Six months later, not much has changed –– except for the mayor’s to-do list.
After a half -year of campaigning, de Blasio is still stuck at 1 percent in most of the Democratic primary polls.
He’s been outflanked on the left by policy heavyweights like Elizabeth Warren and the superstar appeal of Bernie Sanders.
His fundraising efforts have been futile, and he didn’t garner enough individual contributions to qualify for the third Democratic debate.
The prospect of not being on the debate stage scared Senator Kirsten Gillibrand enough to drop out. For some odd reason, de Blasio hasn’t done the same.

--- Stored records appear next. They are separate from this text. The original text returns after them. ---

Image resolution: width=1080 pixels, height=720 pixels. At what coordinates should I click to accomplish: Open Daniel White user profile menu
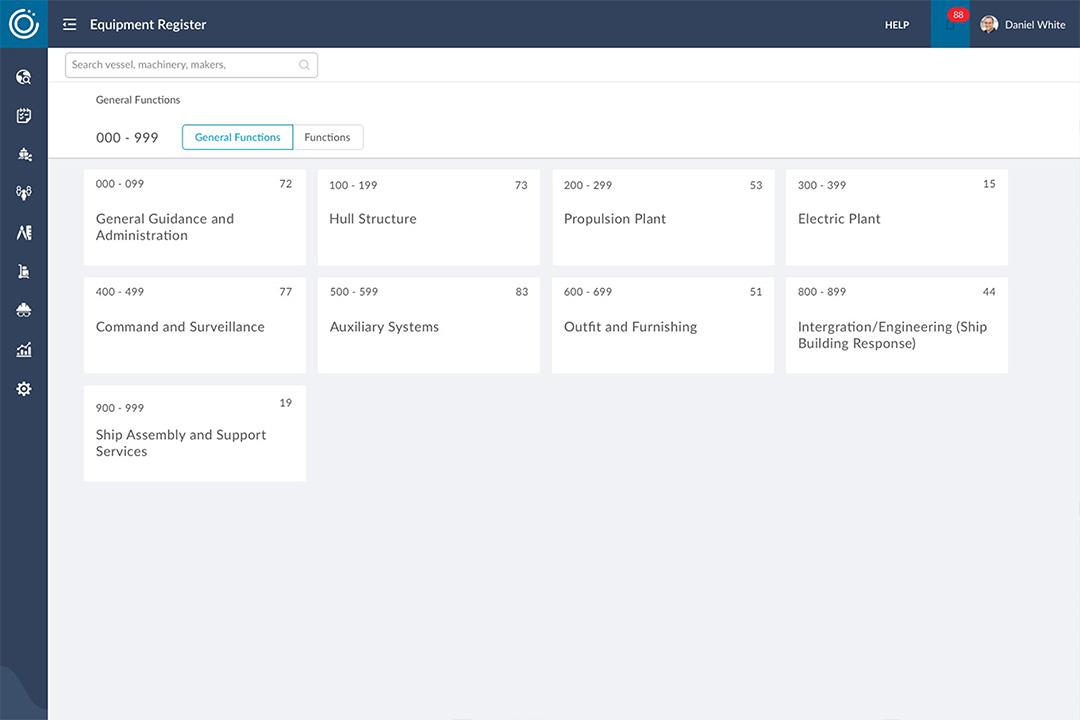[1023, 25]
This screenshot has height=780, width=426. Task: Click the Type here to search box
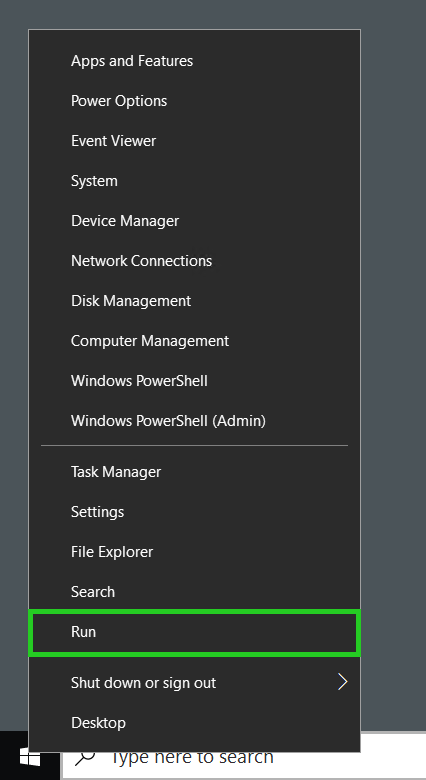click(x=243, y=757)
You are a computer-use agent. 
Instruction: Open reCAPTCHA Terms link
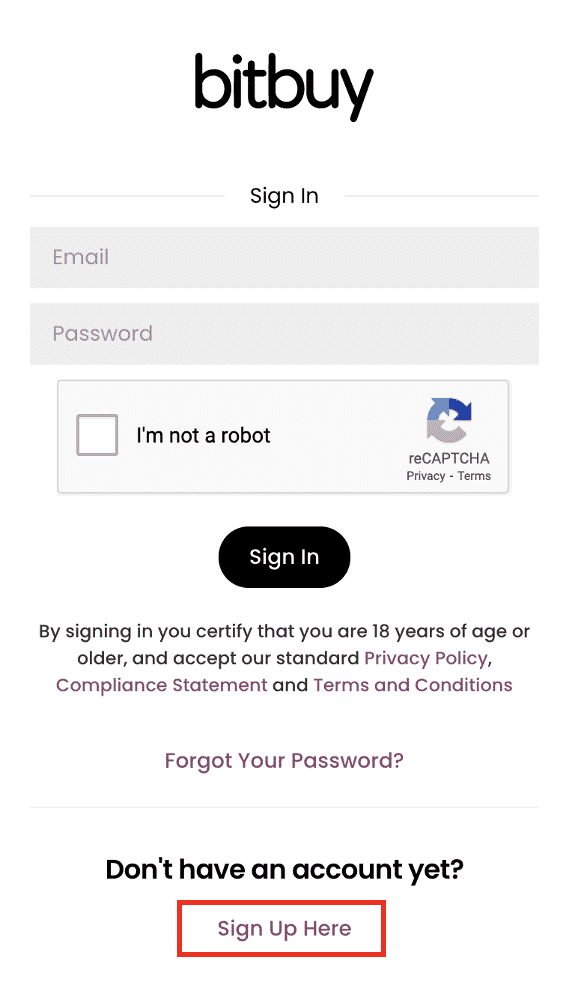[x=474, y=476]
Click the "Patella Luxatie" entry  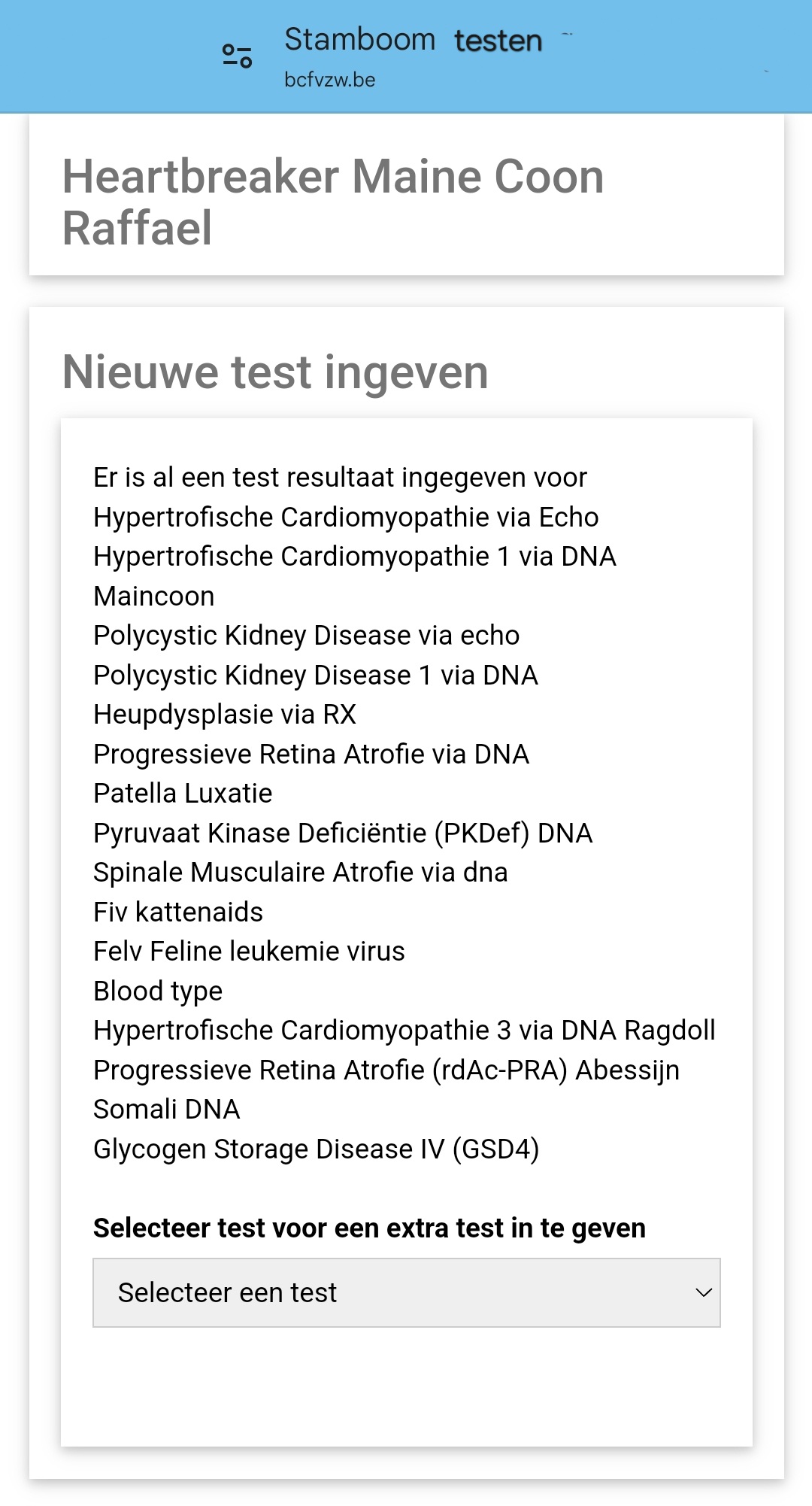(x=183, y=794)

But he should. This vanity project that he calls a presidential campaign should come swiftly to an end, so he can concentrate on the myriad of crises in the Big Apple.
As of August 27, there are still nearly 59,000 New Yorkers living in homeless shelters, including more than 21,000 children. Despite the new rent laws, affordability is still a top issue among New Yorkers.
Our public housing stock remains in disrepair. The recently appointed federal monitor and new NYCHA chairman have a lot of work to do to get it right.
De Blasio still needs to address concerns about opening new jails in our neighborhoods as the deadline for closing Rikers Island approaches.
On education, the mayor should decide soon on what to make of the recommendations from a panel to desegregate public schools. Replacing gifted and talented programs with an enrichment model would take years to implement.
With so much left to accomplish in New York, de Blasio only has one move: drop out of the 2020 race.